A corrida Espacial é geralmente vista como um dos lados mais amigáveis e produtivos da Guerra Fria. Ela terminou, afinal, em 1975, com astronautas e cosmonautas acoplando uma cápsula Apollo a uma Soyuz e tirando fotos juntos.

Por baixo dos panos, porém, a paranoia corria solta. Em 1967, um tratado internacional, assinado por URSS e EUA, baniu armas do espaço. Mas satélites espiões de ambos os lados continuavam a tirar imagens de segredos estratégicos, como a posição de bases nucleares. Havia planos até mesmo de colocar armas nucleares no espaço. Diante disso, cogitava-se que veículos espaciais receberiam o mesmo tratamento que os aviões espiões: chumbo.

Almaz (Aama3 , diamante) foi o nome do programa militar espacial ultrassecreto soviético. Uma tentativa de militarizar o voo espacial tripulado. Era uma resposta ao MOL, “Laboratório Orbital Tripulado”, o projeto da Força Aérea dos EUA para uma estação espiã militar, divulgado amplamente em 1963.

O MOL nunca saiu do papel. Foi cancelado em 1969, quando ficou claro que satélites não tripulados faziam o trabalho melhor e sem o mesmo risco. Mas a União Soviética seguiu firme com o seu projeto. Entre 1973 e 1976, três estações espaciais foram lançadas, supostamente como parte do programa da estação espacial civil Salyut. E todas atendiam por esse nome.

Os cosmonautas Georgi Dobrovolski, Vladislav Volkov e Viktor Patsayev / Créditos: Wikimedia Commons

A Salyut 2, a primeira do programa armado Almaz a ser lançada, falhou após pouco tempo em órbita.
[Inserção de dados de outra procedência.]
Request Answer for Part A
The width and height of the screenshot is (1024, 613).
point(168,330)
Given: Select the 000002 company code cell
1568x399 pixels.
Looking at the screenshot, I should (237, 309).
Mas a 3 e a 5 deram certo e receberam cosmonautas em 1974 e 1976-77. Quanto a estes, eram militares – mas, até aí, quase todos os cosmonautas (e astronautas) eram pilotos da Aeronáutica. Neil Armstrong, supostamente civil, era um veterano da Guerra da Coreia que testava aviões militares.

Veículo armado

Mas o que realmente separava a Salyut 3 de qualquer outro objeto mandado ao espaço é que foi o único veículo espacial armado da História. Além de uma enorme variedade de câmeras espiãs, ela possuía um canhão giratório de 23 milímetros, adaptado de um bombardeiro Tupolev Tu-22.

Que foi disparado e conseguiu destruir o satélite-alvo. Fez isso num momento em que estava sem cosmonautas – seria muito arriscado fazer esse teste com gente envolvida.

A Salyut 5 deveria portar foguetes, mas não há registro de jamais ter sido armada. A quarta estação do programa Almaz iria ao espaço com o canhão Shchit-2, a primeira arma desenvolvida especialmente para o espaço. Mas o projeto acabou cancelado antes disso.

A paz voltou a reinar no grande abismo, mas o projeto não foi um desperdício total. O módulo de carga Zarya, criado então, teve a honra de se tornar a primeira peça da Estação Espacial Internacional, em 1998.

E, ironia das ironias, uma companhia privada britânica, a Excalibur, pretende criar um negócio de turismo espacial usando duas estações soviéticas e vários módulos construídos para o Almaz, que passaram décadas pegando poeira antes de acabarem vendidos e transformados em pioneiros da chegada do capitalismo ao espaço.

Pistola espacial

Pode ter havido apenas uma estação armada, mas muitos cosmonautas foram para o espaço carregados. É um hábito vindo da Força Aérea – um piloto não vai atirar no céu, mas precisa se defender se cair em território
inimigo.

No começo, eram pistolas regulares do Exército. Até 1986, quando foi criada a bizarra TP-82, uma escopeta de três canos portada pelos cosmonautas. Que foi usada até 2006, o que quer dizer que já esteve na Estação Espacial Internacional. O design não atende a qualquer especificação do voo espacial, mas sim a um problema bem russo: era uma defesa contra ursos.

Foi criada a pedido de Alexey Leonov, o cosmonauta-chefe. Em 1965, a missão Voskhod 2, na qual se tornara o primeiro humano a fazer um trabalho útil numa caminhada espacial, se perdeu na volta e caiu a 2 mil quilômetros de seu alvo, em meio à floresta siberiana. Leonov e seu parceiro agradeceram então à paranoia da Guerra Fria tê-los munidos com uma pistola.

Em 1984, os soviéticos tentaram criar uma pistola espacial de verdade, para atirar lá em cima. Era a laser, para disparar no vácuo. Ficou só no protótipo. Não havia – como ainda não há – como fazer um laser portátil e capaz de matar.

Após 2006, os cosmonautas ainda podem ir opcionalmente armados com pistolas comuns. Eles fazem segredo sobre isso mas, se eles carregam hoje, deixam do lado de fora da cápsula Soyuz, para evitar incidentes.